### Your objective:
Copy the records below line for line, with no changes.

### Record excerpts:
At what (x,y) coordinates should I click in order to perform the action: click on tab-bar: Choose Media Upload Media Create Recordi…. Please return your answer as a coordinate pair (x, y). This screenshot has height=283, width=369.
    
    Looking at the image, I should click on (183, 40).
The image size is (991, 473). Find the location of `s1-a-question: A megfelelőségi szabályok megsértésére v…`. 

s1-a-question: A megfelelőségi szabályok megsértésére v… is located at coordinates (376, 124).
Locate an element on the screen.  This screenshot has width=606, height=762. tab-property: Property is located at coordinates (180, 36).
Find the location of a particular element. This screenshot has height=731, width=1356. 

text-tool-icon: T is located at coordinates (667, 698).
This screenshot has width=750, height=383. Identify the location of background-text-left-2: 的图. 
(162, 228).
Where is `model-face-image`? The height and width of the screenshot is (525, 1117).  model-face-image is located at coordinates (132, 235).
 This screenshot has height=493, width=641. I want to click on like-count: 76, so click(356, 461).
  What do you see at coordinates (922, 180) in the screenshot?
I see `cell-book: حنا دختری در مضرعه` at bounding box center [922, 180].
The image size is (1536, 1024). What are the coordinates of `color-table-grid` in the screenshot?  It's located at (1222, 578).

### Answer section:
At what (x,y) coordinates should I click in order to perform the action: click on tab-bar: Choose Media Upload Media Create Recordi…. Please return your answer as a coordinate pair (x, y). This screenshot has height=283, width=369.
    
    Looking at the image, I should click on (183, 40).
The image size is (991, 473). Find the location of `s1-a-question: A megfelelőségi szabályok megsértésére v…`. 

s1-a-question: A megfelelőségi szabályok megsértésére v… is located at coordinates (376, 124).
Locate an element on the screen.  This screenshot has width=606, height=762. tab-property: Property is located at coordinates (180, 36).
Find the location of a particular element. This screenshot has height=731, width=1356. 

text-tool-icon: T is located at coordinates (667, 698).
This screenshot has width=750, height=383. Identify the location of background-text-left-2: 的图. 
(162, 228).
Where is `model-face-image`? The height and width of the screenshot is (525, 1117).  model-face-image is located at coordinates (132, 235).
 This screenshot has height=493, width=641. I want to click on like-count: 76, so click(356, 461).
  What do you see at coordinates (922, 180) in the screenshot?
I see `cell-book: حنا دختری در مضرعه` at bounding box center [922, 180].
The image size is (1536, 1024). What are the coordinates of `color-table-grid` in the screenshot?  It's located at (1222, 578).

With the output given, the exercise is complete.